** Records shown follows **

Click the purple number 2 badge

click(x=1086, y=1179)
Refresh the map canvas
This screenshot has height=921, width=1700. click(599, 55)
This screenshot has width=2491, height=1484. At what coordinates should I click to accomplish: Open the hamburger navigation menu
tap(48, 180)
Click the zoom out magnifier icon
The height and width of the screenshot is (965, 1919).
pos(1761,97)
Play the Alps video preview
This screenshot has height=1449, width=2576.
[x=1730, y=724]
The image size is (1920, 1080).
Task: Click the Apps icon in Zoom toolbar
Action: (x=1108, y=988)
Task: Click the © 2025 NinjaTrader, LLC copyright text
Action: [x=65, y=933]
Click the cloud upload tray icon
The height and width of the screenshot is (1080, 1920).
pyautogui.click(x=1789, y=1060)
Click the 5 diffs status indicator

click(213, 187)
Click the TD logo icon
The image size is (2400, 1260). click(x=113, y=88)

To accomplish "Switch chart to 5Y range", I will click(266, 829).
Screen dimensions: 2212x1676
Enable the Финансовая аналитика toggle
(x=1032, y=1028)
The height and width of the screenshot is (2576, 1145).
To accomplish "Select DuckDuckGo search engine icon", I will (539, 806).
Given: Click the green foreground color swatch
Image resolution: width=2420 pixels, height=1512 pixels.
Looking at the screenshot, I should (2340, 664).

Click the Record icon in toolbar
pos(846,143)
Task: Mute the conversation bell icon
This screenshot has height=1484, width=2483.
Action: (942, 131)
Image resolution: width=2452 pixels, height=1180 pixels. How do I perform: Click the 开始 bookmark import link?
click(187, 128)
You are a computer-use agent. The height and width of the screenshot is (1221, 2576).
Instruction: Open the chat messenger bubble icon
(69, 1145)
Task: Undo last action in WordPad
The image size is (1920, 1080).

** End of Records shown **

> _What to work on_
Your task is to reproduce all the records above exactly as they appear.

> _The answer_
Click the purple number 2 badge

click(x=1086, y=1179)
Refresh the map canvas
This screenshot has height=921, width=1700. click(599, 55)
This screenshot has width=2491, height=1484. At what coordinates should I click to accomplish: Open the hamburger navigation menu
tap(48, 180)
Click the zoom out magnifier icon
The height and width of the screenshot is (965, 1919).
pos(1761,97)
Play the Alps video preview
This screenshot has height=1449, width=2576.
[x=1730, y=724]
The image size is (1920, 1080).
Task: Click the Apps icon in Zoom toolbar
Action: (x=1108, y=988)
Task: Click the © 2025 NinjaTrader, LLC copyright text
Action: [x=65, y=933]
Click the cloud upload tray icon
The height and width of the screenshot is (1080, 1920).
pyautogui.click(x=1789, y=1060)
Click the 5 diffs status indicator

click(213, 187)
Click the TD logo icon
The image size is (2400, 1260). click(x=113, y=88)

To accomplish "Switch chart to 5Y range", I will click(266, 829).
Screen dimensions: 2212x1676
Enable the Финансовая аналитика toggle
(x=1032, y=1028)
The height and width of the screenshot is (2576, 1145).
To accomplish "Select DuckDuckGo search engine icon", I will (539, 806).
Given: Click the green foreground color swatch
Image resolution: width=2420 pixels, height=1512 pixels.
Looking at the screenshot, I should (2340, 664).

Click the Record icon in toolbar
pos(846,143)
Task: Mute the conversation bell icon
This screenshot has height=1484, width=2483.
Action: (942, 131)
Image resolution: width=2452 pixels, height=1180 pixels. How do I perform: Click the 开始 bookmark import link?
click(187, 128)
You are a computer-use agent. The height and width of the screenshot is (1221, 2576).
Instruction: Open the chat messenger bubble icon
(69, 1145)
Task: Undo last action in WordPad
The image size is (1920, 1080).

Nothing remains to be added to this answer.